Le sucre et les graisses, déjà pointés du doigt pour leur contribution à l'obésité et aux maladies chroniques comme le diabète, semblent également jouer un rôle clé dans le déclin cognitif. L'équipe de l'Ohio State University a observé les effets d'une alimentation riche en sucres et graisses sur des souris pendant quatre semaines. Les résultats ont été comparés aux performances d'un groupe témoin nourri de manière équilibrée.

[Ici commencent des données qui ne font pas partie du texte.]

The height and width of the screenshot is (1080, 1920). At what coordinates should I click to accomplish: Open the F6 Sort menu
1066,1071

L'impact sur la fonction cognitive
Les chercheurs ont découvert que le régime alimentaire influençait significativement le cerveau des souris. Un excès de sucre et de graisses perturbe l'apprentissage et la mémoire à court et moyen terme. Kathy Magnusson, professeur en sciences biomédicales et co-auteur de l'étude, précise que « la flore intestinale pourrait interagir avec le cerveau humain ». En effet, certaines bactéries de notre intestin libéreraient des composés influençant les neurotransmetteurs, ce qui peut affecter divers aspects de notre fonctionnement biologique. Bien que la nature de ces messages reste floue, leur existence a été documentée.

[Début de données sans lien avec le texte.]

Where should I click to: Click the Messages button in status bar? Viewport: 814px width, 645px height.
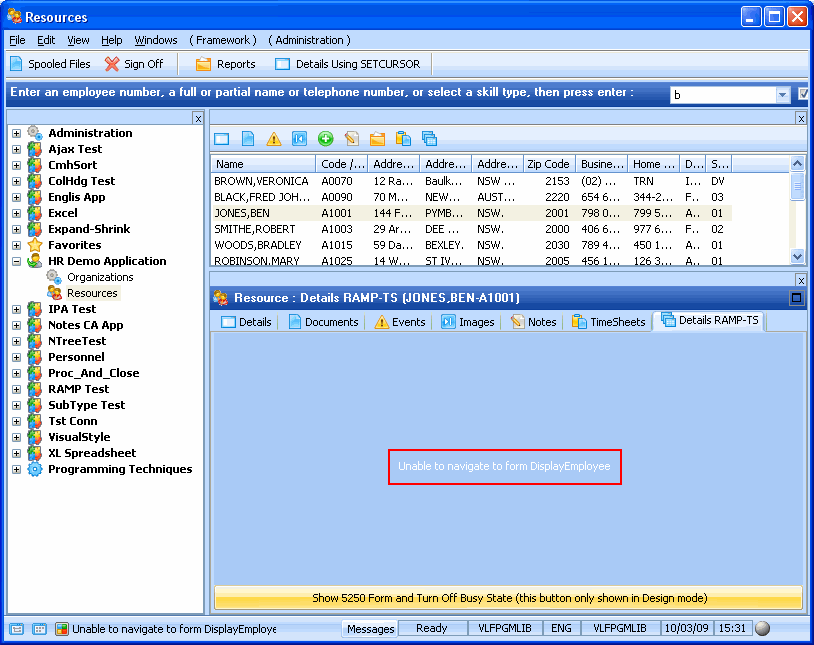(370, 629)
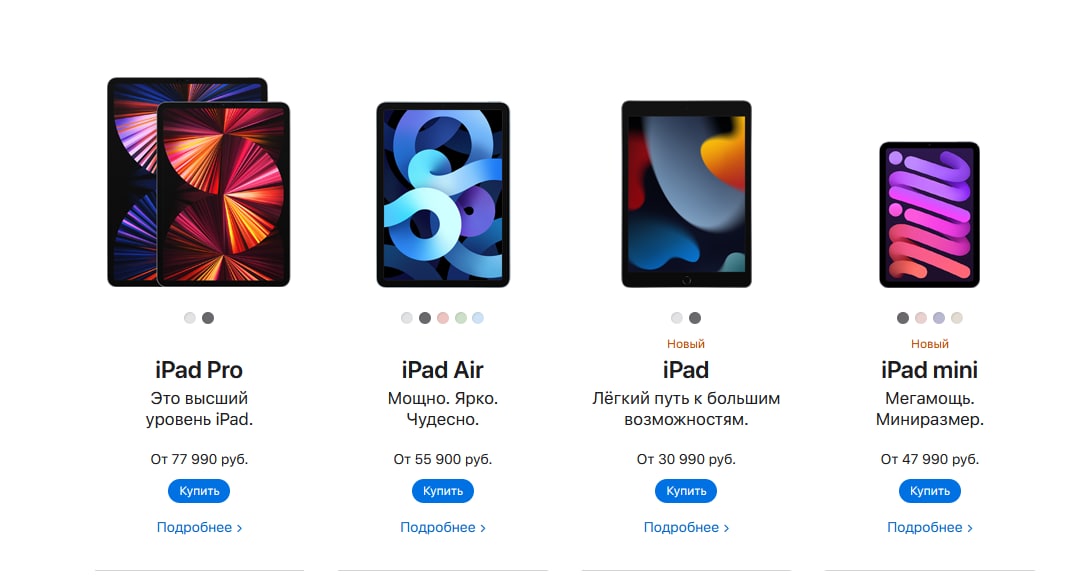The height and width of the screenshot is (587, 1086).
Task: Select the green color swatch under iPad Air
Action: tap(461, 318)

Une diminution de l'adaptabilité
L'étude révèle également que ces effets sont particulièrement néfastes pour l'adaptabilité cognitive. Kathy Magnusson illustre ce concept en évoquant la difficulté de changer d'itinéraire lorsque la route habituelle est bloquée. Une bonne adaptabilité cognitive est essentielle pour surmonter des obstacles et s'ajuster à de nouvelles situations. Les souris âgées ont subi ces impacts de façon plus prononcée, ne parvenant pas à résister aux influences délétères de leur flore intestinale sur le cerveau.